Bilateral electrolytic lesions of the nucleus tractus solitarii in the rat at the level of the obex abolished baroreceptor reflexes and resulted in an immediate, marked elevation in systemic blood pressure without a change in heart rate. In unansthetized rats the hypertension was associated with a marked increase in total peripheral resistance, a reduction in blood flow in the abdominal aorta, and an increase in central venous pressure. The cardiac output was reduced to 62% of control as a consequence of reduced stroke volume, which was reflected, in turn, by increased end diastolic pressure. The hypertension was abolished and the end diastolic pressure lowered by blockade of alpha receptors with phentolamine. The hypertension was not due to changes in blood gases or to release of agents from the kidneys or the adrenal glands; it was very sensitive to anesthetics and was abolished or aborted by midcollicular decerebration.
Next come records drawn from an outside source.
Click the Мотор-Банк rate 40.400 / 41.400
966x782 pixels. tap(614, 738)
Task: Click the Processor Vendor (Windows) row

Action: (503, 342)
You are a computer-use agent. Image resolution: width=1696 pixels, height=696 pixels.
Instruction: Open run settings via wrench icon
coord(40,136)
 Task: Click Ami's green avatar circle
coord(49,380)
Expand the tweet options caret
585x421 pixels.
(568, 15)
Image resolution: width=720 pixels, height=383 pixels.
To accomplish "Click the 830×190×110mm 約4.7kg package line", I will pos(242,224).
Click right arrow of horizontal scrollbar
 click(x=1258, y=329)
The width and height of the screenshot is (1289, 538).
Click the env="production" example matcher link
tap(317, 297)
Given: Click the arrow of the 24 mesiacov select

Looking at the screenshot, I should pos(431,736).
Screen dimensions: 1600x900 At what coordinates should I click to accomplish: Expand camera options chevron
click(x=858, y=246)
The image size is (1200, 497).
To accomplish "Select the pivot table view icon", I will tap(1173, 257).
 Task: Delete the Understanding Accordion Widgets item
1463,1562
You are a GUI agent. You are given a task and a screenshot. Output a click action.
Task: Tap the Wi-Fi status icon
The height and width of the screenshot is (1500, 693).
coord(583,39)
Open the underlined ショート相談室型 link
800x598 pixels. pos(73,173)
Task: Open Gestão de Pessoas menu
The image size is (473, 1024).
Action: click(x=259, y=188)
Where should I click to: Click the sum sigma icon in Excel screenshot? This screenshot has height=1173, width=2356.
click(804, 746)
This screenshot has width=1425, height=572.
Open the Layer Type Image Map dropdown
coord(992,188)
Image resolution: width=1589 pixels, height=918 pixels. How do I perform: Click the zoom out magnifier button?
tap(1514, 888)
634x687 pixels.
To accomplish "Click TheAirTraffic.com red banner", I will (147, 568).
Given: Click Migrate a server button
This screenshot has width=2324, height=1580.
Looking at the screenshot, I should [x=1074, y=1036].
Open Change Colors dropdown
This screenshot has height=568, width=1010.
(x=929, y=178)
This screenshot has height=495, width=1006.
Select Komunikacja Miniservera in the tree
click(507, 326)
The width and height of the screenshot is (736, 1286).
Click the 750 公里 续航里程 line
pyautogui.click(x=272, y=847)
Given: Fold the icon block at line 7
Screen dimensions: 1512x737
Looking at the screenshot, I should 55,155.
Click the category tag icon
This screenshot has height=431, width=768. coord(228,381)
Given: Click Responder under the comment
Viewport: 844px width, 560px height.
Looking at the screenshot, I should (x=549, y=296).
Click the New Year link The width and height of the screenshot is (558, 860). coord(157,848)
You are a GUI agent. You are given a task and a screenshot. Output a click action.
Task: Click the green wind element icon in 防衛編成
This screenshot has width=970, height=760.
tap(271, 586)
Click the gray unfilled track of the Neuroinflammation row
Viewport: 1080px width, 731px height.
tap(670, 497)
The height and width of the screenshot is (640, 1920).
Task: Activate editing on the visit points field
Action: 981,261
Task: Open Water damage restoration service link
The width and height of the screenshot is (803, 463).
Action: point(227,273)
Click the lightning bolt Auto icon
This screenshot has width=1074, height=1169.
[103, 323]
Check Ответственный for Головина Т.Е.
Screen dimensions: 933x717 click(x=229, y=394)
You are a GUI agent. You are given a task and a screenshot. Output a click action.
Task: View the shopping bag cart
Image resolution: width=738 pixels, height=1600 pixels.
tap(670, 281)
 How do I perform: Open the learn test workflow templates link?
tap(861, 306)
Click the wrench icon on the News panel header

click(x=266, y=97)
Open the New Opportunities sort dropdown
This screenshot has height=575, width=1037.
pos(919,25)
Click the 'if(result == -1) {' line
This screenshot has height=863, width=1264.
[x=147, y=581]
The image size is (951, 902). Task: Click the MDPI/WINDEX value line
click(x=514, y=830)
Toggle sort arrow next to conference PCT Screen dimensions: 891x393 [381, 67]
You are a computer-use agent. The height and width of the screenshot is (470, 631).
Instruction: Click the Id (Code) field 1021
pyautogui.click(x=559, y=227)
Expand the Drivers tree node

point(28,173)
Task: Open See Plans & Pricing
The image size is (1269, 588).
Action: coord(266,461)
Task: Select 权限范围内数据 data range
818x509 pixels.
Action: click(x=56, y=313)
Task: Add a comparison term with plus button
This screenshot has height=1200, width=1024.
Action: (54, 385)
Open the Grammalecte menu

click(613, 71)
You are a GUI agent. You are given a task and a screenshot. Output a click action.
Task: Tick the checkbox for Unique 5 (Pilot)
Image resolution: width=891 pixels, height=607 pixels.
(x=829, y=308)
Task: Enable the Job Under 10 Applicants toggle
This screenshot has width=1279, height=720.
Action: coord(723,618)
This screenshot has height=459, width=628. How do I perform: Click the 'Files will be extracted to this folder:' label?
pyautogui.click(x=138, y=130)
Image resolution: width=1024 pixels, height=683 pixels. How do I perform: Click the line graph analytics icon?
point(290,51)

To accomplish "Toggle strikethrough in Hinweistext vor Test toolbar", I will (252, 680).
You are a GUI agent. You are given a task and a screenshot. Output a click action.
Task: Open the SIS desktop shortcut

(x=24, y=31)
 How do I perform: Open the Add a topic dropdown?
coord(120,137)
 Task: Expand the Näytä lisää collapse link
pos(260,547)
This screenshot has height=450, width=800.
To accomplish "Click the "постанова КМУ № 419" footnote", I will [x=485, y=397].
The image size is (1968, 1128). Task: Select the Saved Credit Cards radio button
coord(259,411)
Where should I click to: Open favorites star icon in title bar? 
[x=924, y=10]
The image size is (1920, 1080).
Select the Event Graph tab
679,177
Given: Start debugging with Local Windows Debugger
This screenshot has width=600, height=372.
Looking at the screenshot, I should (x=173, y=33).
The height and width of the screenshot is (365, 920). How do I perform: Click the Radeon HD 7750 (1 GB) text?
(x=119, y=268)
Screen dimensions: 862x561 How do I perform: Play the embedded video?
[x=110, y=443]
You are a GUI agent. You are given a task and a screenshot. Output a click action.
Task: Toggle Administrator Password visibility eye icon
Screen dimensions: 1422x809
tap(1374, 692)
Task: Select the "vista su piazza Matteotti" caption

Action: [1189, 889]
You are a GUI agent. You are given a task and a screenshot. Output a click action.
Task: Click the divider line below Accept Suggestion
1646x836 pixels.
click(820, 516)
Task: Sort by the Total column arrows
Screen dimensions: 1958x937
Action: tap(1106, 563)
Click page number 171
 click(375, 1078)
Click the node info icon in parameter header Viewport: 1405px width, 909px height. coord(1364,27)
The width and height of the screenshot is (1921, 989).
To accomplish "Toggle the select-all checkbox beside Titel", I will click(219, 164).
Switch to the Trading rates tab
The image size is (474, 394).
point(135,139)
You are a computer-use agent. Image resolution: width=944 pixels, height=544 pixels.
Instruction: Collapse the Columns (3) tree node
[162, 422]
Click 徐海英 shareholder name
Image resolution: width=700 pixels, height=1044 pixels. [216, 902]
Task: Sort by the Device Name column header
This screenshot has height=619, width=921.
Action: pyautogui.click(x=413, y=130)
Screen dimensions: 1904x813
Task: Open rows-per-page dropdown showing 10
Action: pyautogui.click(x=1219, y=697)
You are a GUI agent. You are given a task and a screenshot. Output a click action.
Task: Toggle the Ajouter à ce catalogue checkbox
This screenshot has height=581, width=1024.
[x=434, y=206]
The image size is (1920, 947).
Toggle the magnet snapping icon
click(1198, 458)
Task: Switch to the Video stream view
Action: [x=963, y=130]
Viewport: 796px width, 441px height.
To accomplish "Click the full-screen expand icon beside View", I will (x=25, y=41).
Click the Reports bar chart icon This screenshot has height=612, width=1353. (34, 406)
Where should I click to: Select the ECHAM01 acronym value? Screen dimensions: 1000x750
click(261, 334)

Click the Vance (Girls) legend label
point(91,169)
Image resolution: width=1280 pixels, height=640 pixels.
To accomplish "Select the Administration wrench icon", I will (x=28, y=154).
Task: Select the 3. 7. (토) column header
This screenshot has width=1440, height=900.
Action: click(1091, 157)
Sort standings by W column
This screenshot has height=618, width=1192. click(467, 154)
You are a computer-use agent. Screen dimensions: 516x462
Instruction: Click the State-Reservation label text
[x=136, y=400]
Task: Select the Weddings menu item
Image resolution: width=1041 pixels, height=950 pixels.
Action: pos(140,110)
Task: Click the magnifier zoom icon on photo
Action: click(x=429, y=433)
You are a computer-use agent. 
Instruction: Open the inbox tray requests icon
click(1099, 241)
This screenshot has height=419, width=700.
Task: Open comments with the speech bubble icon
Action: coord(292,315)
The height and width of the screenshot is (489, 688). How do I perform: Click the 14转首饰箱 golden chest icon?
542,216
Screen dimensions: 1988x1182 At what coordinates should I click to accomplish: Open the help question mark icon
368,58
Within hours after lesioning, the rats developed progressive congestive heart failure and died in shock, often in association with pulmonary edema. The authors concluded that the fulminating hypertension evoked by lesions of the nucleus tractus solitarii was due to the increased vasoconstriction caused by the augmented discharge of sympathetic nerves in response to central deafferentation of baroreceptor reflexes; the hypertension was mediated by alpha receptors and depended on the integrity of structures lying above the midbrain.